Would it make sense to experiment with taking niacinamide with dinner, and then taking the rest of the combo just before bed to potentially alleviate any negative affects of inhibiting SIRT1 at the wrong time?

Good topic to address. The TL;DR is that:

- theoretically niacinamide / nicotinamide is not an appropriate choice at night
- SIRT1 suppression is dose dependent.
- for the purposes of B-vitamin support, doses of 100mg Niacin seem to be sufficient
- at such doses, form of NAD+ precursor may not matter, but experimentation is needed

Addressing topics separately.

---
SIRT1 in circadian regulation

This is clearly an important factor. SIRT1 should be high at night, as per the "WT" (wild-type, aka: normal phenotype) line in the chart below. Note that "BTSG" refers to a transgenic mice that had 10-times SIRT1 activity, and "BSKO" referred to mice with complete SIRT1 knockout. Once again, we see that both too much and too little SIRT1 cause major disruptions to circadian protein expression.

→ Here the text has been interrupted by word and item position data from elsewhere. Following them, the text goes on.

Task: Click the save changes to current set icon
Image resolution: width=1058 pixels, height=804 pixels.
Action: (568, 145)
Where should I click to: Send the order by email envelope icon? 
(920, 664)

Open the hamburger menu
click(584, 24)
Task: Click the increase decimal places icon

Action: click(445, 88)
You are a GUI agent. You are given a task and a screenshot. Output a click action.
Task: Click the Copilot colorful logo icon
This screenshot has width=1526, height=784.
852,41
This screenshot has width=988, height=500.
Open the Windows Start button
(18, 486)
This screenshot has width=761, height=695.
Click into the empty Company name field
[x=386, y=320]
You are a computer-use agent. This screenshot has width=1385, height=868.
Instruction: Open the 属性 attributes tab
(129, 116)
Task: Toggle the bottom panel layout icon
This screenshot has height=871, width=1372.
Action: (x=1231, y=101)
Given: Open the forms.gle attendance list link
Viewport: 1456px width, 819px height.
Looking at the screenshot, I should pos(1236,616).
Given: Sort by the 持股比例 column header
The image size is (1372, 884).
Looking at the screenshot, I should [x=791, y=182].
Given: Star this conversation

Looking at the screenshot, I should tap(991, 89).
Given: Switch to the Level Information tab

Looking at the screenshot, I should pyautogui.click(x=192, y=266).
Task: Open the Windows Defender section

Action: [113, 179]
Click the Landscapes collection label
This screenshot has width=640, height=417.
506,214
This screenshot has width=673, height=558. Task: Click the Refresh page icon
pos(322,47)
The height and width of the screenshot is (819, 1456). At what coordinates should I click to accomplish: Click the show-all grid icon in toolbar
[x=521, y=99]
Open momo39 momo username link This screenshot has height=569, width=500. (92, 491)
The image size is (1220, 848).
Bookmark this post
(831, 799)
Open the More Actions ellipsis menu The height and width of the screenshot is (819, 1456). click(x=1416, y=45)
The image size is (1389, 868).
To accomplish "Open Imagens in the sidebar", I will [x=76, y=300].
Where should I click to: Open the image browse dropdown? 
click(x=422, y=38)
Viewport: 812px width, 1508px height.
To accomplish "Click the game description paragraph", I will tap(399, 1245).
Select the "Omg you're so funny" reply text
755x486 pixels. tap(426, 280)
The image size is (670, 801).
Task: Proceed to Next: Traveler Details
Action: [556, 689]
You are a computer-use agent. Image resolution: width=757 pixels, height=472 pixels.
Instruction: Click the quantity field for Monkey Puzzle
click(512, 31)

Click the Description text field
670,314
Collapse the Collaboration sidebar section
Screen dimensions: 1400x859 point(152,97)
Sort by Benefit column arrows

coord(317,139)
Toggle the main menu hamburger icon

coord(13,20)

This chart was taken from paper, see full paper for more effects based on this SIRT1 disruption -- http://www.cell.com/cell/fulltext/S0092-8674(13)00594-1

Screen Shot 2017-03-13 at 9.14.02 am.png



In a similar study (mouse model), brain SIRT1 knockout basically destroys all circadian signalling, and SIRT1 depletion leads to major disruptions -- SIRT1 mediates central circadian control in the SCN by a mechanism that decays with aging

See Figure 5 for the reduction in all circadian signalling proteins after SIRT1 depletion, we're basically looking at 30-50% losses in protein expression -- SIRT1 mediates central circadian control in the SCN by a mechanism that decays with aging

The reader can get into the detailed mechanics in their own time. The important thing to note is that SIRT1 expression must be elevated during the darkness hours for proper subsequent expression of all circadian related proteins.

SIRT1 acts in an NAD+ dependent manner, and NAD+ depletion can reduce its effects. Ensuring a good NAD+ pool is required for SIRT1 function, and this is clearly regulated in various tissues.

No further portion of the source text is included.